1) add 4 leaping arches with pixel strips WS2811. That's pretty staright forward. 1ea Pixe 4 and 4 strings of piexl strips.

2) I think I want to install permanent pixels on the front of my house outlining the fascia/ soffet perimeter. For year round use. Using either pixel nodes or pixel strip(with the aluminium channel and difuser)

Schools of thought here, pixel nodes are too obvious and pixel strip I think will be a cleaner look for permanent install. I think I can get by with a pixe 4. The wedsite says up to 170 pixels per port which is fused at 4 amps. It also says 100 pixels per port.  Not sure on that one but  going off of the 100/port here is my thoughts.
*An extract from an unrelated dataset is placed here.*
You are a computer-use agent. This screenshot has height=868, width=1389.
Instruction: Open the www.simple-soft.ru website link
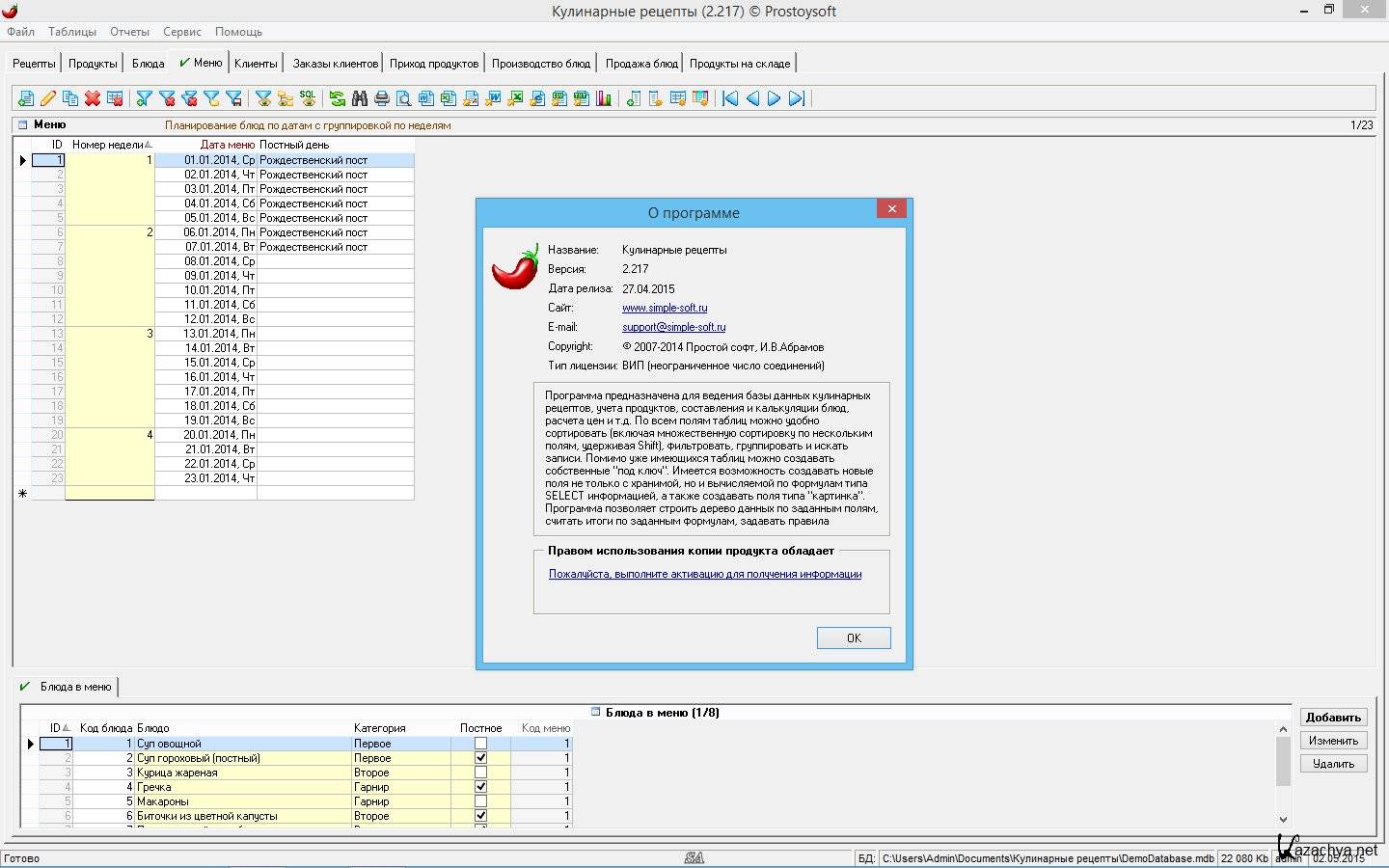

My house: Window 1 =288 inches, window 2=192 inches. Now splitting up the front of house into 2 equal runs of 328 inches.Calculations based on the following.(I know all pixel strips are not created equal). Trying to stay at or below the 4A fuse rating of each port.

12V, WS2811, 5M/150 LEDs pixel strip , 0.4watts per LED. I did some rough calculations for each area.

Win 1=218 LEDs x .4W= 7.26 A @100%, @50%=3.63A and 10V at the end

Win 2 =150 LEDs x .4W= 5A @ 100%, @50% =2.5A and 11V at the end

Left/Right House =249 LEDs x .4W=8.3A @ 100%, @50%=4.12A, @30%=2.49A and 10.5V at the end

http://spikerlights.com/calcpower.aspx This is what I used to figure my runs with. Pixel Light Power Calculator

So I am open to suggestions/input/tech advice etc... Thanks in advance for any insight.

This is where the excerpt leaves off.